## Texte source:

────

« Je vois avec plaisir que le gouvernement revient sur le sujet », se réjouit le sénateur communiste, Pierre Ouzoulias. Un arrêté du ministère de la Culture, publié jeudi 23 décembre au Journal officiel, rend consultables toutes « les archives publiques produites dans le cadre d’affaires relatives à des faits commis en relation avec la guerre d’Algérie entre le 1er novembre 1954 et le 31 décembre 1966 ».
« Le texte est conforme à ce que l’on nous avait annoncé. La surprise vient du côté des signatures de l'arrêté : la première est celle de la ministre de la Culture », remarque le sénateur des Hauts-de-Seine. En effet, l’arrêté est porté par Roselyne Bachelot dont le ministère a la charge des archives nationales (exceptées celles des ministères des Armées et des Affaires étrangères). L’arrêté porte par ailleurs les signatures des ministères des Armées, des Affaires étrangères, de l’Intérieur et de la Justice. « Un engagement ministériel fort », note Pierre Ouzoulias.
« On aurait aimé un plan interministériel de gestion des archives et de mise à disposition », regrette Pierre Ouzoulias
Si le sénateur communiste se ravit de la place du ministère de la Culture sur le sujet, c’est que son absence avait été largement soulignée lors de la réforme de l’accès aux archives, l’été dernier. La loi relatif à la prévention des actes de terrorisme et au renseignement, adoptée en juillet 2021, inscrit plusieurs exceptions à la communication des archives. L’accès à celles-ci se fera désormais à la discrétion des services de renseignement. « C’est un vrai souci parce que la loi de 2008 précisait que seul le Parlement était habilité à prévoir les critères de restriction à l’accès aux archives », rappelle Pierre Ouzoulias (lire ici).
L’ouverture des archives judiciaires sur la guerre d’Algérie apparaît donc à contre-courant. Cette décision, saluée au Sénat, pourrait avoir un effet très restreint. Le sénateur des Hauts-de-Seine attire l’attention sur un élément de taille : la majeure partie de ces archives est renfermée dans un bâtiment inaccessible depuis deux ans. Situé à Le Blanc, dans l’Indre, « ce bâtiment n’est pas accessible parce qu’il y a de l’amiante ». Pierre Ouzoulias a adressé une question écrite à la ministre des Armées pour l’avertir de cette situation au début du mois de décembre. « En plus de l’arrêté, on aurait aimé un plan interministériel de gestion des archives et de mise à disposition », souligne-t-il.
« Ce n’est pas une ouverture d’archives complètement interdites jusqu’à ce jour », tempère Fabrice Riceputi.
Pour l’historien Fabrice Riceputi, cet arrêté « va grandement faciliter les recherches. Il ne sera plus nécessaire de demander des dérogations au cas par cas ». Sa portée reste toutefois à relativiser. « Ce n’est pas une ouverture d’archives complètement interdites jusqu’à ce jour. Ce n’est pas comme si ces archives n’avaient jamais été consultées, des chercheurs avaient déjà obtenu des dérogations », soulève l’auteur de Ici, on noya les Algériens (Ed. Le passager clandestin, 2021).

────

## Ensemble d'entrées:
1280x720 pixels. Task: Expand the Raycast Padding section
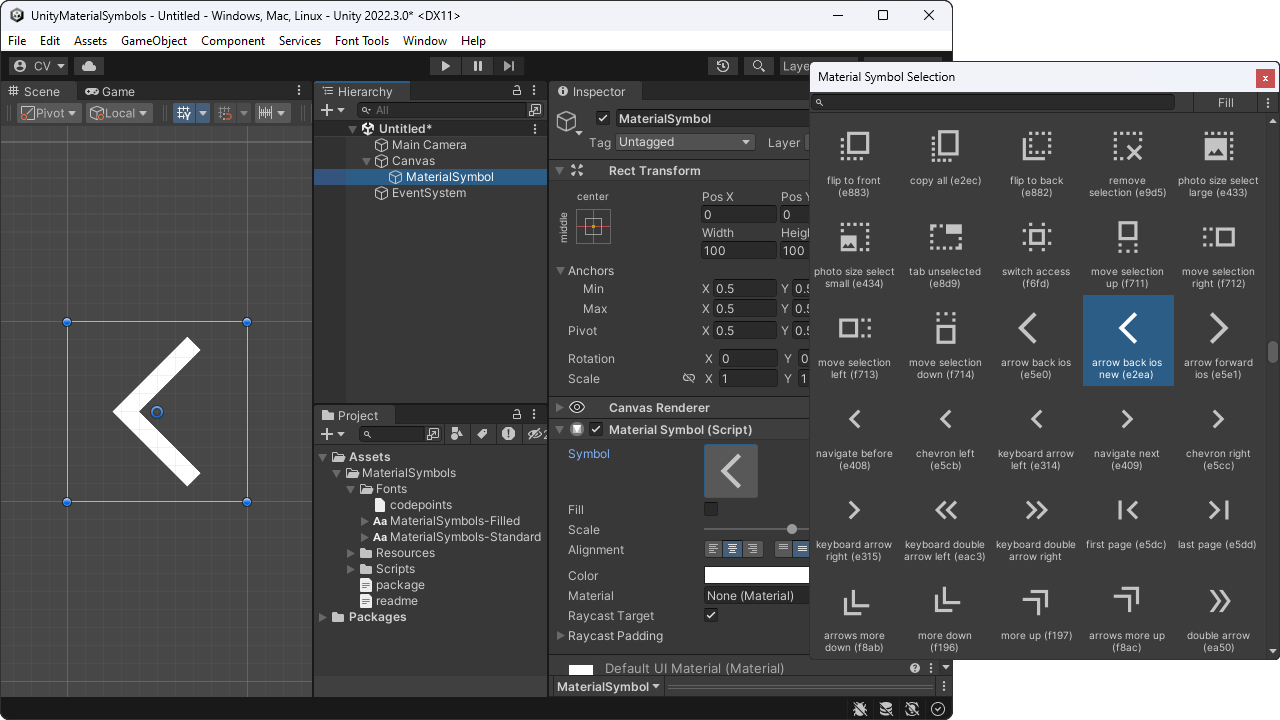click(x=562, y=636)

────

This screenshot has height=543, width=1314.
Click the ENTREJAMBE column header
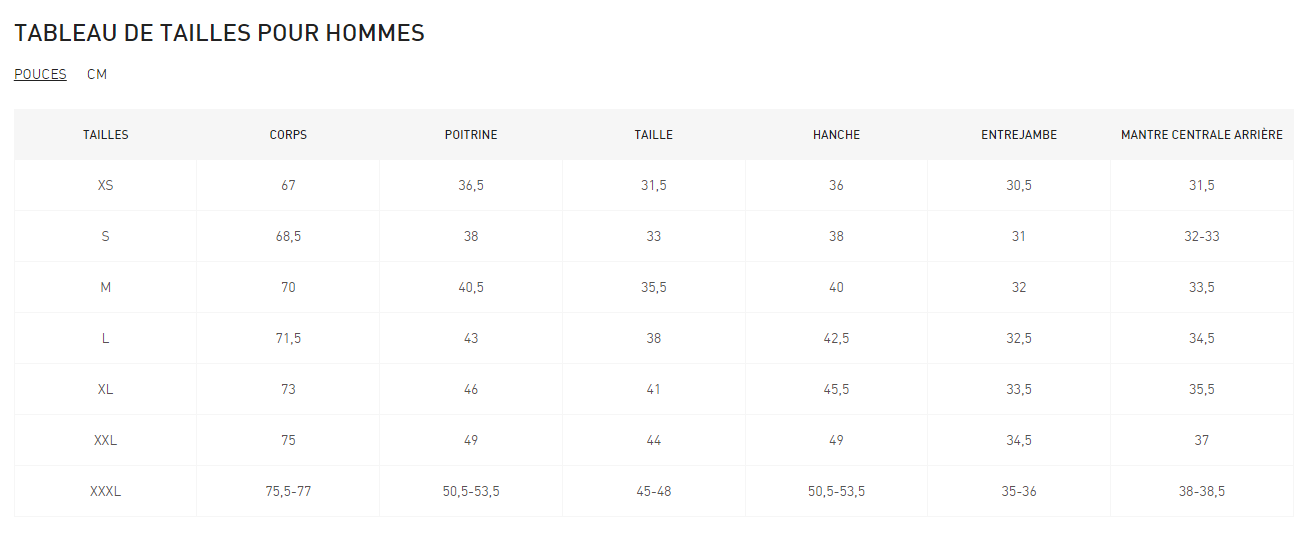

────

Pouvez-vous réécrire le passage du texte source commençant à « Pour l’historien Fabrice » et se terminant à « passager clandestin, 2021). », en remplaçant « recherches » par « investigations » ? Les entrées n'ont aucun lien avec le texte source.

Pour l’historien Fabrice Riceputi, cet arrêté « va grandement faciliter les investigations. Il ne sera plus nécessaire de demander des dérogations au cas par cas ». Sa portée reste toutefois à relativiser. « Ce n’est pas une ouverture d’archives complètement interdites jusqu’à ce jour. Ce n’est pas comme si ces archives n’avaient jamais été consultées, des chercheurs avaient déjà obtenu des dérogations », soulève l’auteur de Ici, on noya les Algériens (Ed. Le passager clandestin, 2021).